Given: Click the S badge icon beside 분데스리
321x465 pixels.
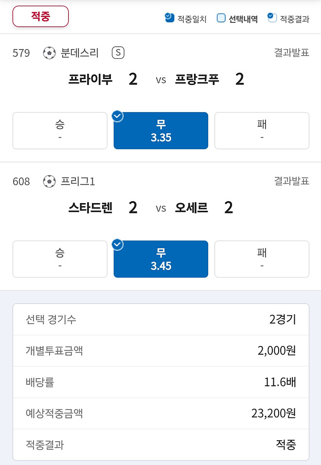Looking at the screenshot, I should point(118,53).
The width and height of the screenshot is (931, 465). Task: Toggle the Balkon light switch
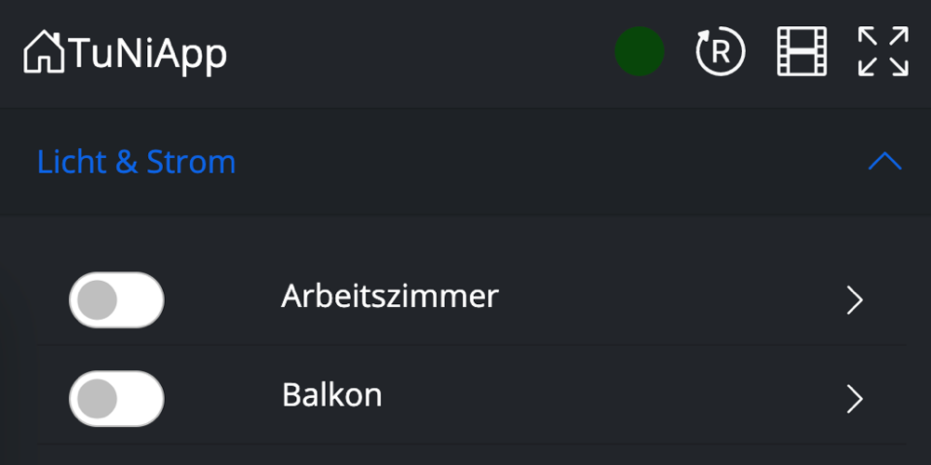(x=116, y=398)
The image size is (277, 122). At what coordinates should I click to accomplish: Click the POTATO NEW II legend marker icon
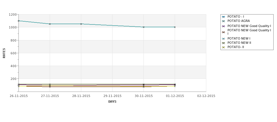(x=224, y=43)
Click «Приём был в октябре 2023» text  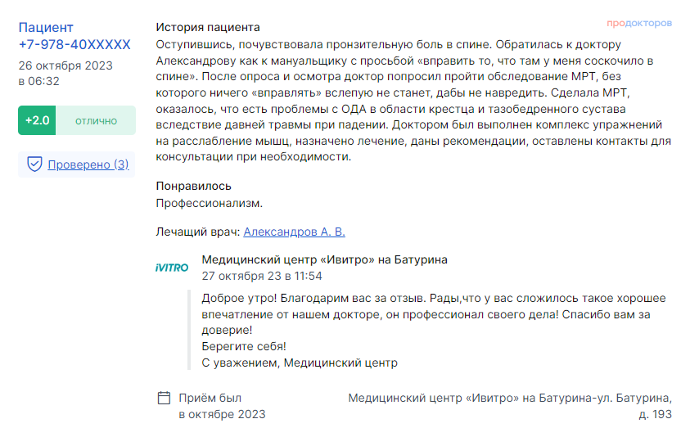(222, 406)
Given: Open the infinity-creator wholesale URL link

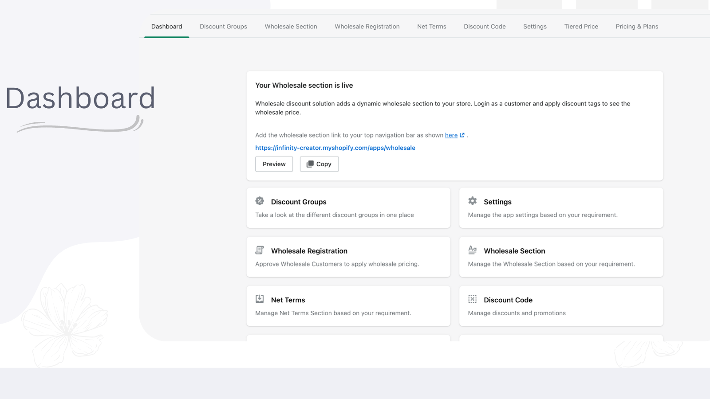Looking at the screenshot, I should [335, 148].
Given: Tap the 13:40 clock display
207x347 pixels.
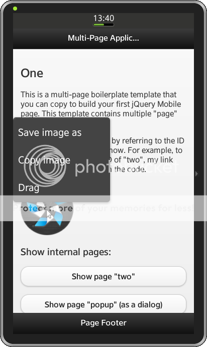Looking at the screenshot, I should [x=104, y=18].
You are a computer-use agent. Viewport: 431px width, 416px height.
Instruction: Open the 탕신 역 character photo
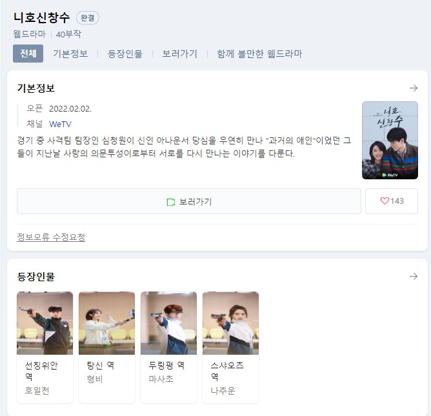click(106, 323)
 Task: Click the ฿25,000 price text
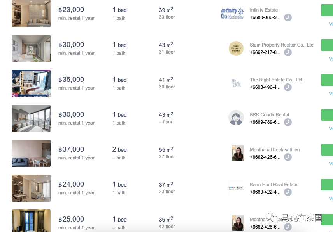(x=71, y=219)
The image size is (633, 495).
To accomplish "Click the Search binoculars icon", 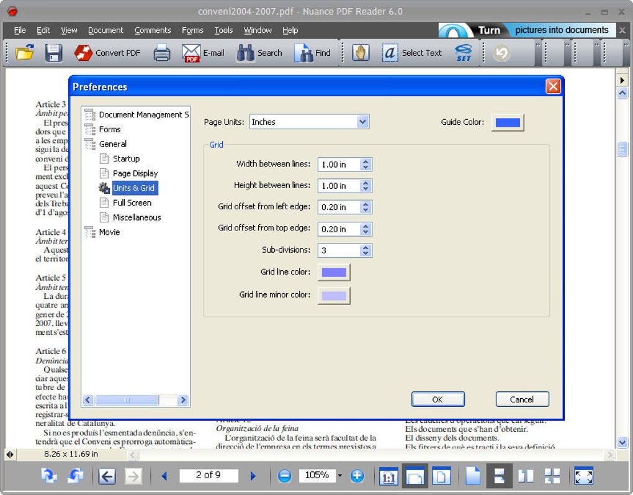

:::

YOUR ASSIGNMENT:
No picture is to be included when the lines from the one containing "You are a computer-use" through the end of the material above are output exactly; nothing else is written.

EXERCISE RESPONSE:
You are a computer-use agent. Viewport: 431px width, 416px height.
Instruction: Open the 탕신 역 character photo
click(106, 323)
 Task: Click the ฿25,000 price text
(x=71, y=219)
The image size is (633, 495).
To accomplish "Click the Search binoculars icon", 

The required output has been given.